▶ [DATA FOR PROCESSING]
================

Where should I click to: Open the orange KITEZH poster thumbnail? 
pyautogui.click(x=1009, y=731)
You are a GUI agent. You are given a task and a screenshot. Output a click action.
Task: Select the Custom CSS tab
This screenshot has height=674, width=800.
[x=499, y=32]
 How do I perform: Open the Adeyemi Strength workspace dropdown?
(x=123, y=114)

================

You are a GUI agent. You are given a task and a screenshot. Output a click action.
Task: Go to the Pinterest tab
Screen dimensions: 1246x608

================

For the material above, reproduce exactly the lines from the line with "Task: Go to the Pinterest tab" to the line with "Screen dimensions: 1246x608", inclusive, and exclude all others.

▶ [OUTPUT BELOW]
Task: Go to the Pinterest tab
Screen dimensions: 1246x608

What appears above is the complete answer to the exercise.